Nisto deu três horas o relógio da botica.
– No quintal às três horas? – observou ele menos alvoroçado.
– Pois então? Era a primeira vez!... Faz favor de sair daí, sr. Macário? Olha que feitio de homem! Que preparo! Quero sair.
Foi então que o boticário, reparando em si, viu que estava quase indecoroso. Voltou aceleradamente ao seu quarto, e vestiu-se, enquanto a criada chamava Tomasinha do patamal da escada; e, como lhe não respondeu, correu ela o quintal com uma luz, e, vendo aberta uma porta que entestava com a rua, levantou um grande choro, chamando as almas benditas.

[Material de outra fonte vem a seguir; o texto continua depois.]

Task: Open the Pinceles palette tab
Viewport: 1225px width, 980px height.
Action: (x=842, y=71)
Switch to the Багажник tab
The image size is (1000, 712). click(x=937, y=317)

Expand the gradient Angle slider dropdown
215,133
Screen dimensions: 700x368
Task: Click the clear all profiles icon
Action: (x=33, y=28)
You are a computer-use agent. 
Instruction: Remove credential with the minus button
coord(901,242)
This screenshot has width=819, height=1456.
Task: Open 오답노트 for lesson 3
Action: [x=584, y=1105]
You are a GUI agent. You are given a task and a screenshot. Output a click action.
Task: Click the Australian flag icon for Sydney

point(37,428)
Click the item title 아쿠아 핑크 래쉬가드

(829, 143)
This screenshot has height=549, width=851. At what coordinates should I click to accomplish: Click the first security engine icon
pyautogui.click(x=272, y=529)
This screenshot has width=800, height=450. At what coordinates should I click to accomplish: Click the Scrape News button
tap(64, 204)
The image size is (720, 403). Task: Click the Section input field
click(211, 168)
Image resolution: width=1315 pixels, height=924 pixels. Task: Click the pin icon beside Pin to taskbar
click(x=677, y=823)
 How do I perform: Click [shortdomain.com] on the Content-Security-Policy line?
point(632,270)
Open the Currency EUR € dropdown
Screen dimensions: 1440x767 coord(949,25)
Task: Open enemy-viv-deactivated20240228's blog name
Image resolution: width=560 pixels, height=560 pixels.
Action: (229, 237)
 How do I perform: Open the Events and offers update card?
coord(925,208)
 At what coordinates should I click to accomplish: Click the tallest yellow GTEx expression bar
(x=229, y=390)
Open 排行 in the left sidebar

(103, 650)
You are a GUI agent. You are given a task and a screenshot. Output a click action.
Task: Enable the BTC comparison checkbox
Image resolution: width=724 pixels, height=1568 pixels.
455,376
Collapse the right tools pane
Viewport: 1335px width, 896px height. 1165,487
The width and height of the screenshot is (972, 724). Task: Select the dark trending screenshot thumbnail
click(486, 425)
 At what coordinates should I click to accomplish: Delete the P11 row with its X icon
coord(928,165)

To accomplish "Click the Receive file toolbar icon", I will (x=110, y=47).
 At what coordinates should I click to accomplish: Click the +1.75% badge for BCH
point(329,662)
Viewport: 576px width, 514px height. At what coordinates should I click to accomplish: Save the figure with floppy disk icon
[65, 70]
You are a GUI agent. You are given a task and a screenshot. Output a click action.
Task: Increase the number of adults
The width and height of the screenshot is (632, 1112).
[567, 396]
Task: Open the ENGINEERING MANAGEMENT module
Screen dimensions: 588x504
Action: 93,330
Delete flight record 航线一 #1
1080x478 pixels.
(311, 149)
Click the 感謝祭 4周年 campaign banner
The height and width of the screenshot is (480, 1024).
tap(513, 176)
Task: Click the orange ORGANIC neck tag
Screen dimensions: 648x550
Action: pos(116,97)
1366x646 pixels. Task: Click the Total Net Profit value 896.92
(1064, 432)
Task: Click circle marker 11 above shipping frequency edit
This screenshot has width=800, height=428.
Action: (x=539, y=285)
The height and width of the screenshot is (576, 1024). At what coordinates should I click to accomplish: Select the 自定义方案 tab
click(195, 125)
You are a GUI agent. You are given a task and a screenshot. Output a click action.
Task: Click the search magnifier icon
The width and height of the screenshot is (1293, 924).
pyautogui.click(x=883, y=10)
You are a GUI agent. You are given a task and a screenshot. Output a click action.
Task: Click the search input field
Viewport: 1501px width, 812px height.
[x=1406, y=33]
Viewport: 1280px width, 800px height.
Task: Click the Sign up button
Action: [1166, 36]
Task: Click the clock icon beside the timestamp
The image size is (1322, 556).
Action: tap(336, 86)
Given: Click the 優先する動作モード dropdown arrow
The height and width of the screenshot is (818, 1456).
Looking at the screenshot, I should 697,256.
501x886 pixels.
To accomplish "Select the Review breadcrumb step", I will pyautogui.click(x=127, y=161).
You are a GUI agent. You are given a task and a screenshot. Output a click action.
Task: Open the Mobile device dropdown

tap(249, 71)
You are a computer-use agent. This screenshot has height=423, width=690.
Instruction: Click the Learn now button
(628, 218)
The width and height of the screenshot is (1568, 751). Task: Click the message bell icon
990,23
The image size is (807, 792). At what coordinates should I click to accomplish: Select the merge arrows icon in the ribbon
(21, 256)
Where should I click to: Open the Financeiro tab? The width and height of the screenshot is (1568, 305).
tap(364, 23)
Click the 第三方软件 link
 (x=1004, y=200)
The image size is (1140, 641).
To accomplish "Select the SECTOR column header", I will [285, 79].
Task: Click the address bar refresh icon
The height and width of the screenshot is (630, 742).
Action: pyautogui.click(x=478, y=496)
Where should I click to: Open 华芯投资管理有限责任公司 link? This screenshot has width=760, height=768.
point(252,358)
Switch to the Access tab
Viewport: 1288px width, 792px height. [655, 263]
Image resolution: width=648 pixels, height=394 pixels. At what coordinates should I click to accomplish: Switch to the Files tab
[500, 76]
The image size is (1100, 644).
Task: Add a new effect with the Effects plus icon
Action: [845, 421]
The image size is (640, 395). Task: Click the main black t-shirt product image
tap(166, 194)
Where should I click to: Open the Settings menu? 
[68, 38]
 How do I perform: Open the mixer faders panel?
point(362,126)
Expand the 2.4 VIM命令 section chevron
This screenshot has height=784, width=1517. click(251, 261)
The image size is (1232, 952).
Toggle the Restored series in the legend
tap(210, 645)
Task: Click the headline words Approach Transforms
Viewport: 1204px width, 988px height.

O amo estava já encostado ao beiral do poço, porque não podia mover-se nem falar desde que ouviu o chorar da criada. Aquela dor nunca o ameaçara nos seus sobressaltos de pai. Atormentara-o o susto de a perder; mas nunca se lhe antolhava a filha desonrada; morta é que ele a chorara e preferira.
– Eu estou acordado?! – dizia ele entre si. E friccionava com a mão o rebordo do poço, para se afirmar na consciência da vigília.
Nas árvores do quintal principiaram a chiar os pássaros; ao longe soaram as nove badaladas das Avé-Marias; na rua passavam ranchos de moças que iam para as segadas cantando o S. João com acompanhamento de viola. Que formosa aurora de um dia de julho!